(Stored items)
---

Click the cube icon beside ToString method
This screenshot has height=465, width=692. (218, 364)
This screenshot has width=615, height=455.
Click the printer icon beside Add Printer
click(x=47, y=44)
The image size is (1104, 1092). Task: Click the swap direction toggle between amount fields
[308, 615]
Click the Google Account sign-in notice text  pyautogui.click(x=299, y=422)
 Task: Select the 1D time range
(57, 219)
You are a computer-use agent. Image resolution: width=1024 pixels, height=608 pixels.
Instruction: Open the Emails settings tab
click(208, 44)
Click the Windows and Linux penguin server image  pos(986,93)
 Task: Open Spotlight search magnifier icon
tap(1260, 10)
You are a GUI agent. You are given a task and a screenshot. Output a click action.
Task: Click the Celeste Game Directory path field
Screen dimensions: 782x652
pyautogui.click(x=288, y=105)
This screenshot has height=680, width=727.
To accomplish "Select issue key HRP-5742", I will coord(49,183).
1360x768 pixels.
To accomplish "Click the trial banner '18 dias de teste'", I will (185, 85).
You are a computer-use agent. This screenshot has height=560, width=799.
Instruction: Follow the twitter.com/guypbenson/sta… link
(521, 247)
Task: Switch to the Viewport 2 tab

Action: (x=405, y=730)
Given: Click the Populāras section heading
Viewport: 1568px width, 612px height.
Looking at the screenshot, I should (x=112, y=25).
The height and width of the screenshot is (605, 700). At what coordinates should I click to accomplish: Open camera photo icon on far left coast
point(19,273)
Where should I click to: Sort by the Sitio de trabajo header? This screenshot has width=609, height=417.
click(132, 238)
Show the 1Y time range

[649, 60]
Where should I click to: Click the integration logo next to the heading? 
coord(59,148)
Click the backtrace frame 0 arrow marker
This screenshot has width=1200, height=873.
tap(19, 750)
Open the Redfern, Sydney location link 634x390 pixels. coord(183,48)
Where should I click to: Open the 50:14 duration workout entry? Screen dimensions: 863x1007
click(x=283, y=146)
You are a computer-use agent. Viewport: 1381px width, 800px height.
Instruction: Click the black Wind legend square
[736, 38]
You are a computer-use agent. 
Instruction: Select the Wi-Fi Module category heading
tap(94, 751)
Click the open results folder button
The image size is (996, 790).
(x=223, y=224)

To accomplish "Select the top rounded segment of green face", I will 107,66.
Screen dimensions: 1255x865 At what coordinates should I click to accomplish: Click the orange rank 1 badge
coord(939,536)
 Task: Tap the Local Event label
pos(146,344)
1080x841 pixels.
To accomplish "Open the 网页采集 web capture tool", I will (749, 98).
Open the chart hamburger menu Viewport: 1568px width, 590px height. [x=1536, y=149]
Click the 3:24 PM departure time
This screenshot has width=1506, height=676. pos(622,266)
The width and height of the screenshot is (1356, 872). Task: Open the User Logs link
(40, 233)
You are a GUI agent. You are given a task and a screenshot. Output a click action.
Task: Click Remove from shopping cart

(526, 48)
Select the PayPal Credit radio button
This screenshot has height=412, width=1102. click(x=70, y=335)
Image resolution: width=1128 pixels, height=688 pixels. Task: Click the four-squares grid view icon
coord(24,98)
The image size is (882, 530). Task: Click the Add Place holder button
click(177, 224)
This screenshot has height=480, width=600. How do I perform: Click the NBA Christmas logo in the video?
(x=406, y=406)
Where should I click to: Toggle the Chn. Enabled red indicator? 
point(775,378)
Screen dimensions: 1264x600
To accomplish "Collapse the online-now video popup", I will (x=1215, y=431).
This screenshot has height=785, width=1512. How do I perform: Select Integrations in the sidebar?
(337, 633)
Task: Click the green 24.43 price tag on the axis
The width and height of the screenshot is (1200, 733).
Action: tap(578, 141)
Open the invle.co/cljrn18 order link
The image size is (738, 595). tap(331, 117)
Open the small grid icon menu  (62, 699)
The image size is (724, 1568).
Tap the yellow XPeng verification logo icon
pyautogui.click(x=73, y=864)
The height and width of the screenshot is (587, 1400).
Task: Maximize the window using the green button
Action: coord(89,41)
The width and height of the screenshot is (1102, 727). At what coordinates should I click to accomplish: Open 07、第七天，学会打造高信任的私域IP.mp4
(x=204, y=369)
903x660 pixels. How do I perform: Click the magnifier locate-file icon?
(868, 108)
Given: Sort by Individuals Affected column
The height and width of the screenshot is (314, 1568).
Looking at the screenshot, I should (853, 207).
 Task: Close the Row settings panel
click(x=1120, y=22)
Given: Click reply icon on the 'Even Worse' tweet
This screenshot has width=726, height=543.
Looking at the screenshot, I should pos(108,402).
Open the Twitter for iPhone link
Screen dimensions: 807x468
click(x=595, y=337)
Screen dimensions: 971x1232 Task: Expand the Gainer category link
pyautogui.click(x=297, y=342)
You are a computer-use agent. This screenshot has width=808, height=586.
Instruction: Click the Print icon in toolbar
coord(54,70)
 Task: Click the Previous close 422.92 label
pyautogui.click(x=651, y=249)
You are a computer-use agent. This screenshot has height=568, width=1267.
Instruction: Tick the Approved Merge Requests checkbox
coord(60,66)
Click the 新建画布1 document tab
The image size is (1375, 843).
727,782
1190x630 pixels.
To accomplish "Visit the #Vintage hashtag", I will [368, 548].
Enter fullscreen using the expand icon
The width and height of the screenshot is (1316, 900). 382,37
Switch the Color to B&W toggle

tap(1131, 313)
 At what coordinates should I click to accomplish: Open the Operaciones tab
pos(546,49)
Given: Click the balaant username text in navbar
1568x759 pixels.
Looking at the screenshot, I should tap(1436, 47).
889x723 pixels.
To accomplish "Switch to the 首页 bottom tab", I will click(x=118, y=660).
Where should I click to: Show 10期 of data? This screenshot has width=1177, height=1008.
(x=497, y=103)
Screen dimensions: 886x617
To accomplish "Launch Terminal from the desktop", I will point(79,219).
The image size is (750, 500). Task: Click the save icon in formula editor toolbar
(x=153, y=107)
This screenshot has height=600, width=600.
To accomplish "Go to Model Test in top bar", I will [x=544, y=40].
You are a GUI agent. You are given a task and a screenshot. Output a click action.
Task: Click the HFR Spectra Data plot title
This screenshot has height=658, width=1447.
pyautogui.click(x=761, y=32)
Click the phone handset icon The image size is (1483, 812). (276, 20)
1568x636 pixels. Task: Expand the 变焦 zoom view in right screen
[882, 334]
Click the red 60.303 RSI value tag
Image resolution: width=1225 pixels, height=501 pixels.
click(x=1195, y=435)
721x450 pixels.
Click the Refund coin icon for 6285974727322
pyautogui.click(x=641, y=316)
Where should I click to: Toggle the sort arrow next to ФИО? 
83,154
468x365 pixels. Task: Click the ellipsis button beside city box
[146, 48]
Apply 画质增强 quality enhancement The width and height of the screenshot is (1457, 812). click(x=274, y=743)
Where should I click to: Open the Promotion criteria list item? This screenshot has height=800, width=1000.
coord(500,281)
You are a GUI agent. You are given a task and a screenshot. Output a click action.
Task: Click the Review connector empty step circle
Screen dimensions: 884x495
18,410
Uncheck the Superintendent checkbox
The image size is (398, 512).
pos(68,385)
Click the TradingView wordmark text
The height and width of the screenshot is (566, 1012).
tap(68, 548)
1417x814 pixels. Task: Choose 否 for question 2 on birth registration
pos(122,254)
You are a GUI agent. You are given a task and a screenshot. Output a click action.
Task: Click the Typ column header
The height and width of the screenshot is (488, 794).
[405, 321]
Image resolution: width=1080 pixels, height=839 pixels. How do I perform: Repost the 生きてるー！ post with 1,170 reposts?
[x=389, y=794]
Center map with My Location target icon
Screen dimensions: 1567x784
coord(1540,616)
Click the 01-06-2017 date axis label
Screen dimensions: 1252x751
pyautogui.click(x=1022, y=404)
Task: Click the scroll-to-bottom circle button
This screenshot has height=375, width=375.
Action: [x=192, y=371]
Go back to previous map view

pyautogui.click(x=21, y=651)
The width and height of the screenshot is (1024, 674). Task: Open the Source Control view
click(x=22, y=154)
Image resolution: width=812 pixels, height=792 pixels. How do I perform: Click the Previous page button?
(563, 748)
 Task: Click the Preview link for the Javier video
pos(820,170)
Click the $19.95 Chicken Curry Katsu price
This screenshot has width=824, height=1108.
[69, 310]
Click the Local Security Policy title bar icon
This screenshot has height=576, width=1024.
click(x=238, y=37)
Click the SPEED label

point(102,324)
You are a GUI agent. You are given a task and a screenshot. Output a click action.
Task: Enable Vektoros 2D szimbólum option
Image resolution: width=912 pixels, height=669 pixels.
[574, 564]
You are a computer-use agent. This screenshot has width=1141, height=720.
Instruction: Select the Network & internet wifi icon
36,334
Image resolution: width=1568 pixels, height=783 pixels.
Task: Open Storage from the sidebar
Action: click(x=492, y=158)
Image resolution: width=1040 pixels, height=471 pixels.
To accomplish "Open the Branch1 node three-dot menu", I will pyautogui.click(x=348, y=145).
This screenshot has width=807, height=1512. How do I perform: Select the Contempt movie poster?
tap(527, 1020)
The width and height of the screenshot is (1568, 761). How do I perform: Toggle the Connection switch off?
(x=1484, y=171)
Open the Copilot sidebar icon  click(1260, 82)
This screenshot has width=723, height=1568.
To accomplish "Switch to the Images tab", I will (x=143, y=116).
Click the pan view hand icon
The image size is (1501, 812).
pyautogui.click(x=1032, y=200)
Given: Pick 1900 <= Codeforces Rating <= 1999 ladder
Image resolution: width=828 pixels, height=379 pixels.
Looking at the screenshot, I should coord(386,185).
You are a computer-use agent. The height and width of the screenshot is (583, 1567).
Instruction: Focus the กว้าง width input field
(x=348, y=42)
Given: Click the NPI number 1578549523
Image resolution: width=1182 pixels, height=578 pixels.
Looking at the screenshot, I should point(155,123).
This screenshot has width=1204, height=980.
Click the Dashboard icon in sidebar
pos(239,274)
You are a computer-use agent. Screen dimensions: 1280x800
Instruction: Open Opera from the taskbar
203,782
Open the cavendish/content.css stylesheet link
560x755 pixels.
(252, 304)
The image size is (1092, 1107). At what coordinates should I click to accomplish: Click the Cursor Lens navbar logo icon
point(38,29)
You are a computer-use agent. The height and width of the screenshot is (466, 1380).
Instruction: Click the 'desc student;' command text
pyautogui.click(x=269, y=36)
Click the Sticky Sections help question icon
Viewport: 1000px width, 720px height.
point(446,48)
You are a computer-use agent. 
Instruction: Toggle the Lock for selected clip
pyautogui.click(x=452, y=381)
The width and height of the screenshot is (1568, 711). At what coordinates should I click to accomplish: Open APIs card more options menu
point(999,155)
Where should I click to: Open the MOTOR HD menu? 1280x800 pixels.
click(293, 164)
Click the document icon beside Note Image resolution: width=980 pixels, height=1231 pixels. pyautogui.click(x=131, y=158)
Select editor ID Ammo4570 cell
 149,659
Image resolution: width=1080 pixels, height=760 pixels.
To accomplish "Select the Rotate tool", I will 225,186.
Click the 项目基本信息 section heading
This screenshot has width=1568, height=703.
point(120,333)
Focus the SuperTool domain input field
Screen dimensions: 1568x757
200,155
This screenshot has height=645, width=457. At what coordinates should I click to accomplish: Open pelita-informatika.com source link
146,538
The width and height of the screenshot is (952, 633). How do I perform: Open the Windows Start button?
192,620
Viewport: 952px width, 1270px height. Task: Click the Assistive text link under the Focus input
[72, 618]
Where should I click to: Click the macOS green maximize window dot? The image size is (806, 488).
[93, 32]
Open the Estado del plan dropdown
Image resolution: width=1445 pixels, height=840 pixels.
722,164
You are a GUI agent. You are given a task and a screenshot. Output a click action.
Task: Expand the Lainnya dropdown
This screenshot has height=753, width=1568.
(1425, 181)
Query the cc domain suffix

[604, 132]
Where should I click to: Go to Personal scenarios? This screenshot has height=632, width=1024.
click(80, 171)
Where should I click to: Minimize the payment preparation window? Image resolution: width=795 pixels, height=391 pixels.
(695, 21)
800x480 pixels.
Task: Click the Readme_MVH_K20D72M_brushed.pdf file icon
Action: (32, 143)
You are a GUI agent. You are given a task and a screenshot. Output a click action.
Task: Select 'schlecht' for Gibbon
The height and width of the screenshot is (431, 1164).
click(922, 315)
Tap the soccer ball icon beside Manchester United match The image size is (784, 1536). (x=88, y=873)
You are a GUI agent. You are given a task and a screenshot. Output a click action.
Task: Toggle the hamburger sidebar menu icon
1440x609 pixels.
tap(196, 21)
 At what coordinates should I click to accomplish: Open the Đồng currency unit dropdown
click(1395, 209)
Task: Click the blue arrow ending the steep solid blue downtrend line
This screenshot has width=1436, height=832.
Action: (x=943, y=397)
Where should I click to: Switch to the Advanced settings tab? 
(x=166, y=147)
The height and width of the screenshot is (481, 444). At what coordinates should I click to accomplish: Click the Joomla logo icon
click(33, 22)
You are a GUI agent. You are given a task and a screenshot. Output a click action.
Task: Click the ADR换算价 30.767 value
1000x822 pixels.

---

EXERCISE GOAL: Wherever the word "circle" appears in the entries above, copy that whole line.

EXERCISE ANSWER:
Task: Click the Review connector empty step circle
Task: Click the scroll-to-bottom circle button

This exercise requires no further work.